There is considerable work now being undertaken to better understand who and where the poor are, why they are poor, and what mechanisms are most effective for poverty reduction. This explains the increasing importance of poverty mapping, development of poverty assessment methodologies, and an emphasis on well-being and capabilities (rather than just income) which focuses on sustainable livelihoods.
Recent activities outside the fisheries sector include the development of Poverty Reduction Strategy Papers (PRSPs), which provide country-level development strategies. Although few currently focus specifically on fisheries, they should help if fisheries are identified as key economic sectors, or more generally if strategies are put in place to reduce poverty alleviation and small-scale fishers are poor.

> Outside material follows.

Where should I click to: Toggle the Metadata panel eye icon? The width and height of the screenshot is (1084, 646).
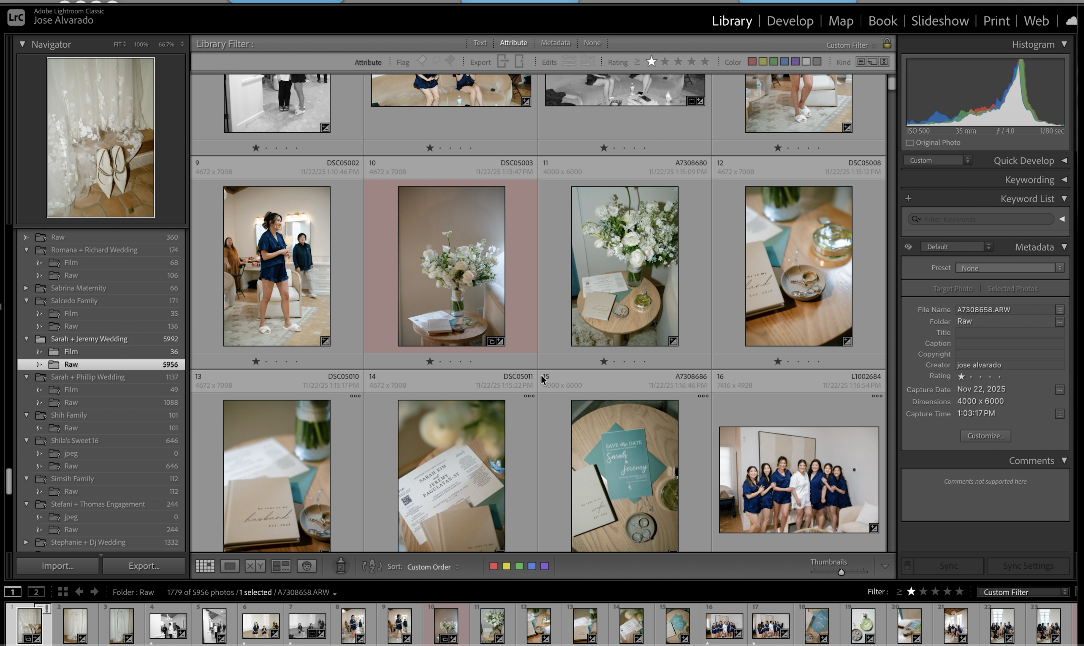pyautogui.click(x=908, y=247)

Likewise, recent debt relief to Highly Indebted Poor Countries (HIPCs), accompanied by efforts to improve health, education and other social services, should be of benefit to small-scale fishing communities.
Bilateral assistance is also increasingly focussed on poverty reduction and food security. Most donors have now put in place strategies and criteria that seek to ensure that their assistance is reaching the poor.

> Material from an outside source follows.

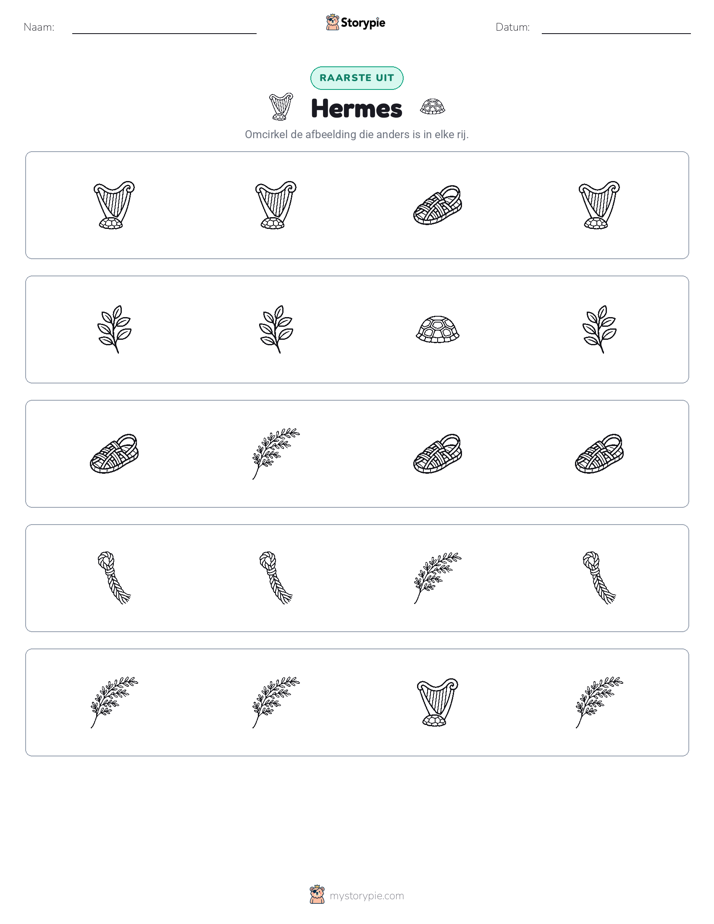Pick the fern branch in the rope row
The image size is (714, 924).
coord(438,578)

Recent activities within the fisheries sector include those by civil society, donor agencies, and national governments.
NGOs and civil society continue to work with local fishing communities for poverty reduction through programmes of credit, re-training and alternative employment creation, and support for fishing-related and social organisations.
National governments are becoming increasingly involved both in co-management, in controlling the activities of industrial vessels in waters in which small-scale fishers operate, and in ensuring fairer international access agreements. There is also a growing realisation that many small-scale fisheries need to be restructured. The Philippines is implementing a governance model with some degree of success, based on community management systems, and Japan and South Korea have managed to reduce fishing effort and the numbers of fishers in selective coastal fisheries.

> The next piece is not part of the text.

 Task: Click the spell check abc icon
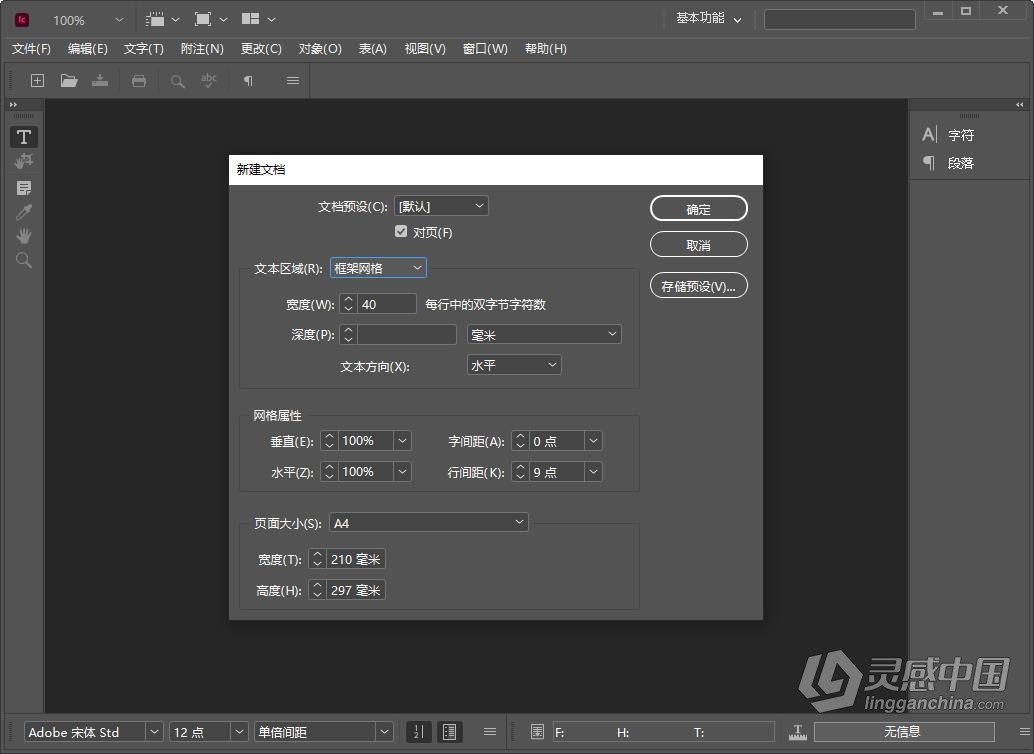point(208,81)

It is encouraging that there is now an explicit prioritisation of poverty reduction, and a realisation that this objective is more difficult to achieve than previously thought and requires special strategies and targeting.
Given the comments made about the importance of overall economic performance, the expected expansion in the world economy can also be viewed positively, as can an improving balance of external debt in HIPCs. But questions remain about whether this overall growth will be sustained, whether it will be reflected in developing countries, whether small-scale fishing communities will benefit, and whether the gap between the rich and the poor can be narrowed.
It is promising that the weaknesses of many conventional centralised fisheries management regimes are increasingly being recognised. There is now a greater awareness of the need for a process-approach to fisheries management (accompanied by capacity-building and reform), which is participatory and flexible enough to adapt to changing conditions. Co-management and community-management arrangements offer some potential in this regard.
The greater acknowledgement that power relations and good governance (by administrators, politicians, local elites, fishermen and scientists) lie at the heart of many of the solutions to poverty in small-scale fishing communities is vital. However, realising their importance is one thing - making improvements in governance and the institutional capacity to effect meaningful change in the poverty status of small-scale fishing communities, is a huge challenge. At least it is a challenge that is now being embraced. But to be sure in later years that real progress has been made, greatly improved monitoring indicators of poverty in small-scale fishing communities are urgently required.